Anforderungen - Welche Freizeitbeschäftigungen der Quiteños im Park auf dem alten Flughafen von Quito nennt der Reisebericht über den Flug nach Cali? Zähle alle auf.

Donnerstag, 1. August 2013

"Es gibt keinen Weg zum Glück. Glücklichsein ist der Weg." - Buddha

NEU: CALI - die ersten drei Tage - FORTSETZUNG FOLGT!

25. Juli

Heute gehe ich nicht arbeiten, sondern laufe den gleichen Weg zur Bushaltestelle mit vollgepacktem Rucksack und schwelgend in Erinnerungen. Wie lange ist das her, dass ich in Flip-Flops mit Tränen in den Augen dem mit Ana abfahrenden ICE hinterher gerannt bin? Eine halbe Ewigkeit? Fünf Minuten? Oder wirklich zwei Jahre? Schon damals habe ich immer gesagt, dass ich nach Kolumbien reisen und sie besuchen kommen würde. Doch habe ich wirklich daran geglaubt?
Ich gehe noch schnell in ein Internetcafé, um mein Ticket auszudrucken, denn unser Drucker funktioniert leider nicht, dann steige ich das erste Mal in einen Catar-Bus, der mich zum alten Flughafen Quitos bringt. Ähnlich wie der Tempelhof-Flughafen in Berlin ist der aeropuerto antiguo jetzt ein Park, in dem die Quiteños inline skaten, Fahrrad fahren und Drachen steigen lassen. Das Terminal wurde zum Bus-Terminal für die Shuttle-Busse zum neuen Flughafen umfunktioniert, sogar das Gepäckband ist noch in Betrieb und im Bus wird ein Sicherheitsvideo gezeigt, das fast wie eine Parodie wirkt. Obwohl die Fahrt im Luxusbus mit W-LAN 90 Minuten dauert, bin ich viel zu früh am Flughafen, wo ich erstmal ausgiebig und völlig überteuert Mittag esse. Noch immer scheint es wie ein ferner Traum, dass ich jetzt tatsächlich nach Cali fliege und selbst, als ich nach einem turbulenzenreichen Flug in der Stadt inmitten von Zuckerrohrfeldern und Palmen lande, kann ich es einfach nicht glauben. Warum eigentlich? Weil ich das erste Mal eine doch etwas größere Entscheidung ohne die Zustimmung meiner Eltern getroffen habe? Auf einmal wird mir ganz mulmig. Warum habe ich das gemacht? Was, wenn Kolumbien wirklich so gefährlich ist, wie alle sagen? Wenn man mir Drogen in mein Gepäck schmuggelt? Wenn ich entführt, gar verschleppt werde?!

Datenauszüge -
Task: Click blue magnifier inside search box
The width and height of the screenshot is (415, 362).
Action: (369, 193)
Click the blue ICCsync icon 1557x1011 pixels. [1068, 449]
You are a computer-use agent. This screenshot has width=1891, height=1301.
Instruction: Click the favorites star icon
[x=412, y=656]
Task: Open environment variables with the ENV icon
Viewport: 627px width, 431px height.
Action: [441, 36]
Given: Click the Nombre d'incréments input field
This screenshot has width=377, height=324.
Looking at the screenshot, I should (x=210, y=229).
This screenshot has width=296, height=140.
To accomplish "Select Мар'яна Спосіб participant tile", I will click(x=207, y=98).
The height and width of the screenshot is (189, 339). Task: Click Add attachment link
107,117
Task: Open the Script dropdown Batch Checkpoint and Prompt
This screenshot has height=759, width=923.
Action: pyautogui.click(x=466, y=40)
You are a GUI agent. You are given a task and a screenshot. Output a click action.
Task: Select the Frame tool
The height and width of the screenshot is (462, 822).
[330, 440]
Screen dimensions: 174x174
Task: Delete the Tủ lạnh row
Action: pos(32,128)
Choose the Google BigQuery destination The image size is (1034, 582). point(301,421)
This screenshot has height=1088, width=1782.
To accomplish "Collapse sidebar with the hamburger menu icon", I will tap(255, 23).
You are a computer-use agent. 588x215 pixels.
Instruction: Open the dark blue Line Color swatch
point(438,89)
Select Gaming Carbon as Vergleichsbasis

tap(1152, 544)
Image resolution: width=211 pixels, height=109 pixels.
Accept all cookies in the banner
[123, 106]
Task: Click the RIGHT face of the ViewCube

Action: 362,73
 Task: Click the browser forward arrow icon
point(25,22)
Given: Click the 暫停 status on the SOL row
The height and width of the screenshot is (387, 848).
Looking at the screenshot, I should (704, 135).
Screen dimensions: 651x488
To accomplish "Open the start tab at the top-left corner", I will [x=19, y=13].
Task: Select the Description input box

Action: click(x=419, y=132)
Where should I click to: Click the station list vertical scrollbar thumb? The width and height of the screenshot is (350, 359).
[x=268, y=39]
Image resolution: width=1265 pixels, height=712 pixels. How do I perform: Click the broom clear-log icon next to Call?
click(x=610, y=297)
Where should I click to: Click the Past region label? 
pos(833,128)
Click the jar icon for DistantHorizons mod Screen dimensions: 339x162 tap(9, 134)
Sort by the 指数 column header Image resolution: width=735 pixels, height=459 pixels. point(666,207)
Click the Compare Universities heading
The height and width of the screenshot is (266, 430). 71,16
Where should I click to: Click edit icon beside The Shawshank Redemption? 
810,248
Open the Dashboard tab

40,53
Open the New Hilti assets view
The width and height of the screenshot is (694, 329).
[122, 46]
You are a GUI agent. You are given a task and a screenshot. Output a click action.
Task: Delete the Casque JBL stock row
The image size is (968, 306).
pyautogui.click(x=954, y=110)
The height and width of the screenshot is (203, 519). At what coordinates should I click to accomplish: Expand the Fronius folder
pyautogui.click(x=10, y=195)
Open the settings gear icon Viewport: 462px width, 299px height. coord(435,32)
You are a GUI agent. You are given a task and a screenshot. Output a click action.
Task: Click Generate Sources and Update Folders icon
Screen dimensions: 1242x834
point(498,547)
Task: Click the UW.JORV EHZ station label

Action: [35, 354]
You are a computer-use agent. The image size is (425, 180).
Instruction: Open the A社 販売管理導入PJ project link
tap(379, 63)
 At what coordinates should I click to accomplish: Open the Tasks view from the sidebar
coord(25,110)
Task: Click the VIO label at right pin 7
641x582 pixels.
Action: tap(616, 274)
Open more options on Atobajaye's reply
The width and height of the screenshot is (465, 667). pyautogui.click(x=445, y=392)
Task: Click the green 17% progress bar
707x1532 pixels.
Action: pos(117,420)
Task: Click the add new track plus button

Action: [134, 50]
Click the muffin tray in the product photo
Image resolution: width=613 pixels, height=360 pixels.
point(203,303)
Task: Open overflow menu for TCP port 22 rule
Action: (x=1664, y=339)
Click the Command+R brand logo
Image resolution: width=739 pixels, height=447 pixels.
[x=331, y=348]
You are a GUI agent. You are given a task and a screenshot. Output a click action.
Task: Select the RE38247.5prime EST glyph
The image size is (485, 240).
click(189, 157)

Lösung - Inline skaten, Fahrrad fahren, Drachen steigen lassen